W 2015 roku udałem się również na tą samą pielgrzymkę do Matki Bożej Berdyczowskiej. Tam już pierwszego dnia spotkałem kleryka Vadyma Dorosha OMI, który opowiadał mi o oblatach, o powołaniach różnych księży i ​​świętych, o misjach w Afryce i Azji… Lubiłem też słuchać kazań o. Pawła Wyszkowskiego OMI, a potem dowiedziałem się, że jest także oblatem. Tak poznałem oblatów. A podczas moich studiów na politechnice w Polsce fr. Vadym Dorosh OMI często zachęcał mnie do pojechania na rekolekcje dotyczące rozeznawania powołania do o.
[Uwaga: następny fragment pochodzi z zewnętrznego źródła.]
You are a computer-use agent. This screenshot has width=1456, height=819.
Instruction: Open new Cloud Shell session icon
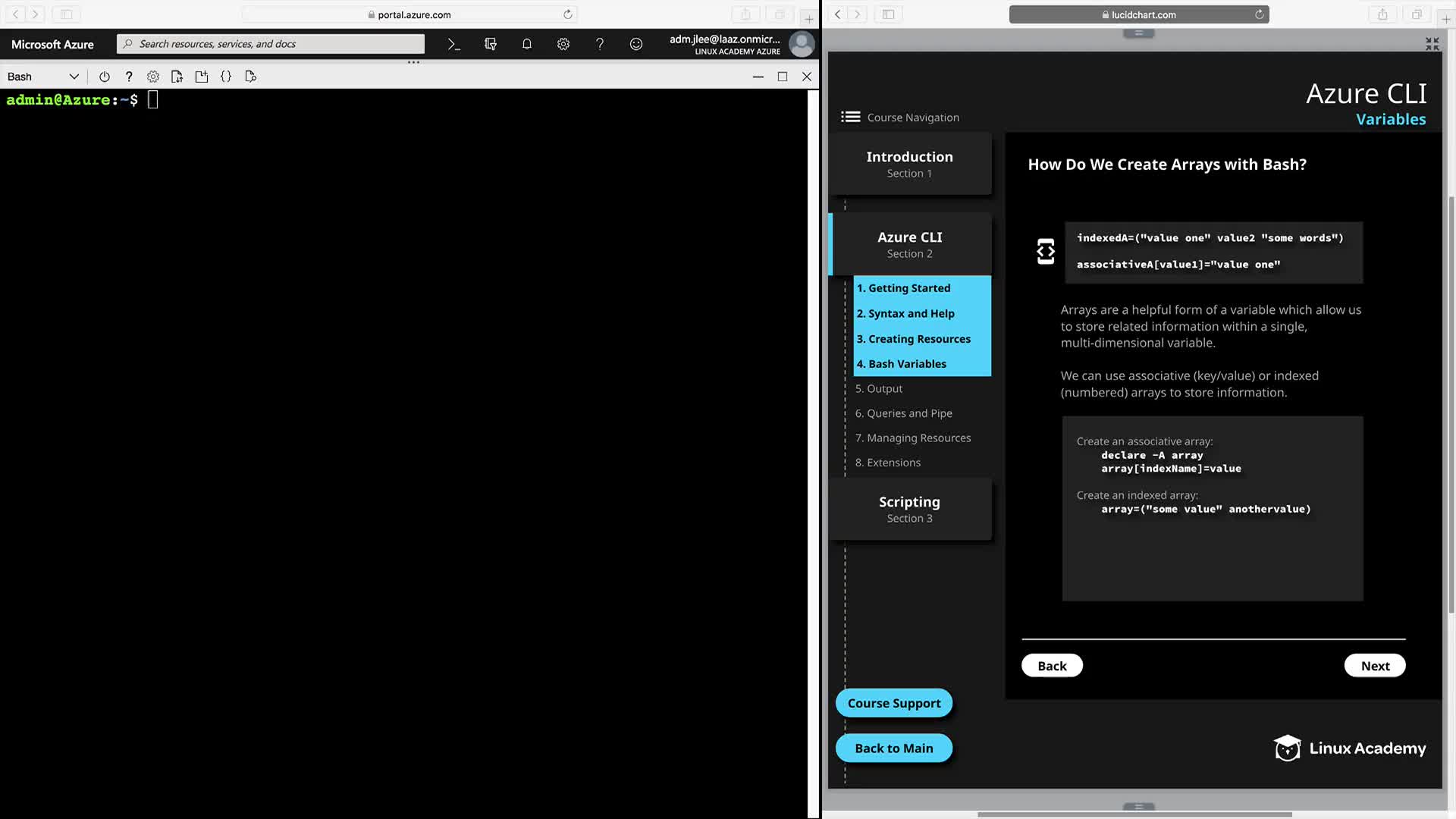(201, 77)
Krzysztofa Jurewicza OMI. Długo zwlekałem, bo myślałem, że jeśli pojadę, to na pewno pójdę do oblatów. I wciąż myślałem o ukończeniu studiów i szczęśliwym życiu. Wtedy miałem pieniądze, uniezależniłem się finansowo od rodziców, dostałem dobre stypendium, trochę więcej pracowałem. Miałem własny samochód i rzeczy, o których przedtem tylko marzyłem. Poza tym do końca studiów pozostał jeszcze rok, więc trudno było mi to wszystko zostawić. Ale właśnie wtedy moje pragnienie bycia księdzem, misjonarzem przewyższało wszystko inne. Takie myśli nie opuszczały mnie ani w dzień, ani w nocy.

Wtedy postanowiłem udać się na te rekolekcje. I ani razu tego nie żałowałem, bo tam znalazłem odpowiedzi na większość moich pytań. Później jeździłem na nie jeszcze kilka razy. A podczas święceń diakonatu Vadyma Dorosha OMI rozmawiałem z o. Pawłem Wyszkowskim OMI, który przypomniał mi, jak Jezus powołał Mateusza. Potem kilkanaście razy ponownie czytałem fragmenty Biblii o powołaniu apostołów. Ponadto codziennie uczęszczałam na nabożeństwa, nieustannie modliłam się, aby Pan pomógł mi, wskazał mi właściwą drogę. Dał jakiś znak. I otrzymałem wystarczająco dużo tych znaków, aby zrobić to, co zrobili apostołowie: natychmiast porzucić wszystkie moje sprawy i iść za Jezusem, aby być przedłużeniem Jego rąk na tej ziemi, aby wykonać dzieło, które rozpoczął dla zbawienia ludzi. Uświadomiłam sobie też, jak wielu ludzi na świecie nie zna Jezusa Chrystusa, aby mogli otrzymać życie wieczne… I to był jeden z głównych argumentów. Mając dwadzieścia lat, rozpocząłem postulat u Misjonarzy Oblatów Maryi Niepokalanej w Obuchowie. Potem odbyłem nowicjat na Świętym Krzyżu. I szczerze wierzę, że zrobiłem wszystko dobrze, tak jak chce tego Pan.

fr. Sviatoslav Chernetskyi OMI

Obecnie Sviatoslav jest na czwartym roku w Międzynarodowym Scholastykacie w Rzymie – przyp. red.